How to Avoid Pregnancy Incontinence
Urinary incontinence doesn’t have to make your life miserable when you’re pregnant. Here’s what to do to avoid leakage:
Schedule your bathroom breaks.There’s no way around it: When you’re pregnant, you’re going to have to excuse yourself to use the lady’s room more often. Being more cognizant of that will help you avoid leakage. Atala suggests planning to use the bathroom at least every two hours. That may mean scheduling bathroom breaks into your day so you don’t get caught with a bladder that’s too full when you can’t get to a restroom.
Practice Kegels.Kegel exercises help to strengthen the pelvic floor and help you avoid leakage, but you need to practice in order to do them properly, Atala says. If you’ve never done a Kegel before, start by stopping the flow of urine the next time you urinate. The contraction of those muscles is how you do a Kegel, and you can do Kegel exercises any time throughout the day, whether your bladder is full or empty.
Simply contract the same muscles you would to stop the flow of urine, hold the contraction for a count of 10, and then release. The American Congress of Obstetricians and Gynecologists suggests doing Kegel exercises 10 to 20 times in a row two or three times a day.
Kegel exercises really do help with incontinence. In a review of studies, researchers found that women who practiced pelvic floor muscle training when they were pregnant with their first baby prevented leakage later in pregnancy and after giving birth. Kegel exercises also helped women who had persistent incontinence problems after giving birth.

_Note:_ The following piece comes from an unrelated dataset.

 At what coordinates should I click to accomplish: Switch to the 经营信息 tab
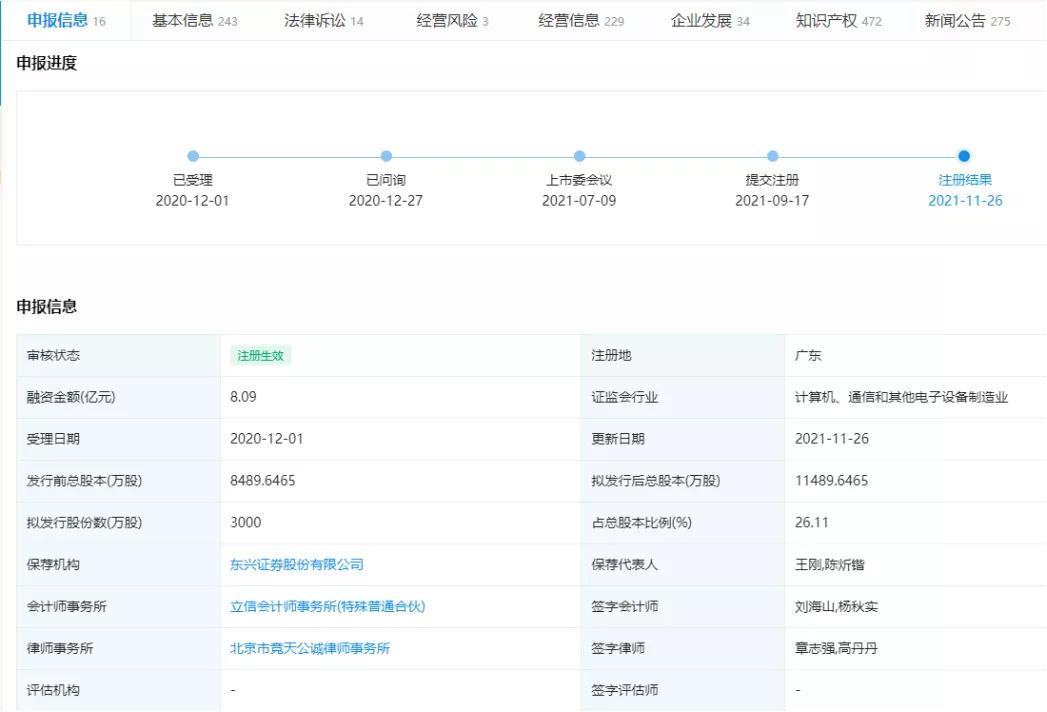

Keep in mind that it takes about four to eight weeks of doing them regularly before you’ll see results, Atala says.
Watch the weight gain.Studies show that women who weigh more when they get pregnant or who gain an excessive amount of weight during pregnancy are more likely to experience urinary incontinence.
Incontinence: Will It Continue After Pregnancy?
Pregnancy and having a vaginal delivery can stretch the muscles that support the pelvis, making them weaker. As a result, you may leak urine or have trouble urinating even after you’ve given birth.
In a recent study of pregnant women, researchers found that 62 percent had incontinence during the pregnancy. And 50 percent continued to have problems with leaking urine after childbirth. Women who didn’t have problems with incontinence during pregnancy had a lower risk of postpartum incontinence compared to women who experienced incontinence at any point during their pregnancy.
An Unspoken Epidemic?
Unfortunately, many women with incontinence don’t tell their doctors. Some experts suggest this may be because women don't consider just a few drops of leakage anything to worry about, or they may feel embarrassed to discuss incontinence with their doctor.
But no amount of urinary incontinence needs to be tolerated. If urinary incontinence becomes a problem during your pregnancy or doesn’t go away after pregnancy, be sure to tell your doctor so you can be treated for it. In the meantime, take comfort in knowing that there are strategies to minimize the risk of those embarrassing and uncomfortable leaks from occurring in the first place.